Originally published June 12, 2008 LPOD-June12-08.jpg
image by David Dench, Rochdale, Lancashire, UK

It was probably Mädler's fault. When I was a much younger lunar observer we always talked of the first quadrant or some other quadrant of the Moon. That was the unit of discussion perhaps because when Mädler constructed the first large scale Moon chart he divided it into quarters, or quadrants. And the Beer and Mädler map was so famous that all the classical British selenographers of the late 19th and first half of the 20th century (who wrote the books I read) used the quadrant terms. Elger's map was in quadrants, but virtually none other was until the 1960s when we assembled the 44 charts from The System of Lunar Craters catalog into quadrant maps. And since 2005 many of us have relied on the handy Sky & Telescope's Field Map of the Moon, which folds into quadrants. When I saw David's mosaic of this month's first quarter I thought of the old quadrant maps and wondered why we don't have quadrant image maps. This one - smaller than a published map would be - nicely shows all the main features, which could be identified with printed names. I think that an image mosaic is easier to compare with the actual Moon than is Rükl's (or anyone else's) drawing. Will someone make an annotated set of quadrant images?

Chuck Wood

Technical Details
June 10, 2008, 21:15UT. Meade 4.5" Newt at F/16 + Olympus E330. Stitched with AutoStitch, reduced and processed with ImagesPlus and NoiseWare.

Related Links
David's website


Yesterday's LPOD: Learning a Lot About Little Hills

Tomorrow's LPOD: Straight or Concentric?


COMMENTS

1. Dear Chuck! Our mental connection still works ;) Few montehs ago I presented the Moon and your gratests Lunar 100 to Slovenian astr-photographes. They really didn't know the features on the Moon.... I encouraged them to take some pictures of the Moon too, while they are waitng for the dark sky ;9 and regard it in its beauty not just light polution. They did and I started a presentation with my re-descovered PowerPoint! It is just the program I needed but didn't use! On the link below is yesterday studie for 8 days old Moon (work in progres), but u can follow some others some pages back. The 1st one was 9 days old Moon. Photos are mine and from other Slovenian astro-photographres using DIAGONAL view - because I use it with my refraktor and there is so few of them on net (usually its reflector view or binocular).

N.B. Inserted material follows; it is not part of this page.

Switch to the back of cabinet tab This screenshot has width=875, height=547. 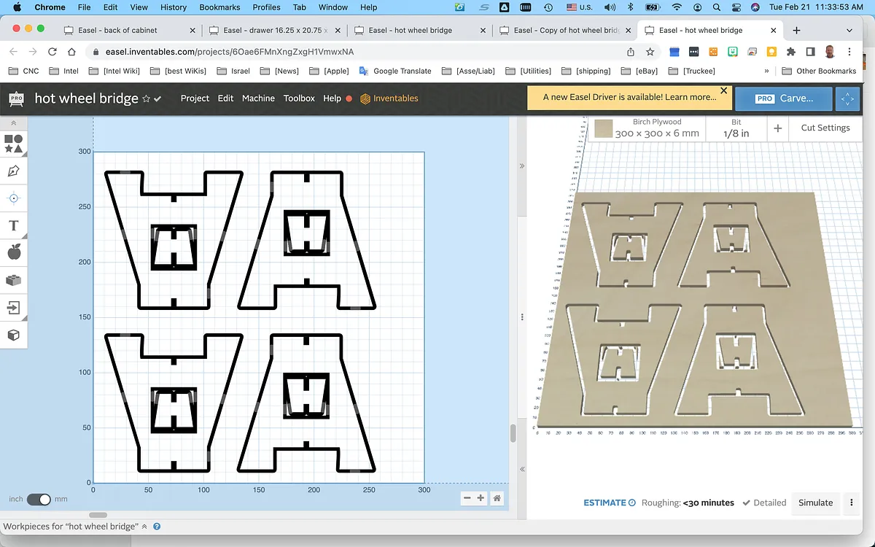130,31
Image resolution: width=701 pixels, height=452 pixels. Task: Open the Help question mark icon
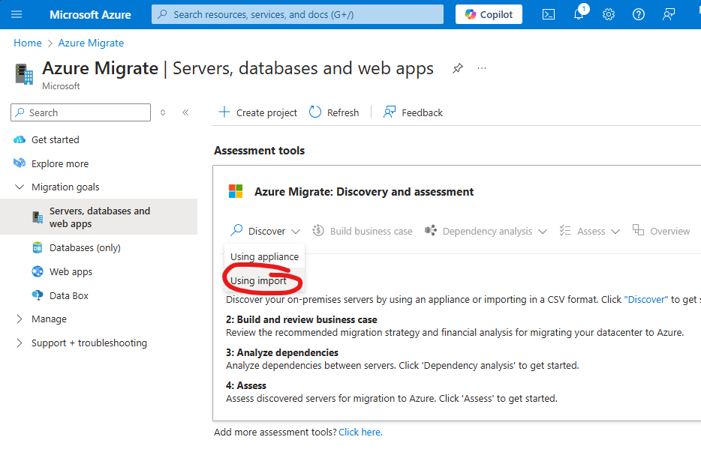639,14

http://www.astronom.si/forum/showthread.php?t=2774&page=5

OK, its not the real quadrant, but it's close and can also be done in the future. Check it some times on our site,
TY for al great work and daily deliverence of fresh Moon inspiration,

Aleksander Božič aka SandiBandi

2. Correct me if I am wrong, but it appears that the swirls of L100 are visible in northeastern Mare Marginis on this photo. Good shooting with a simple telescope and camera!
Howard Eskildsen

Howard - I think you are right.
Aleksander - we always have mental connection about the Moon!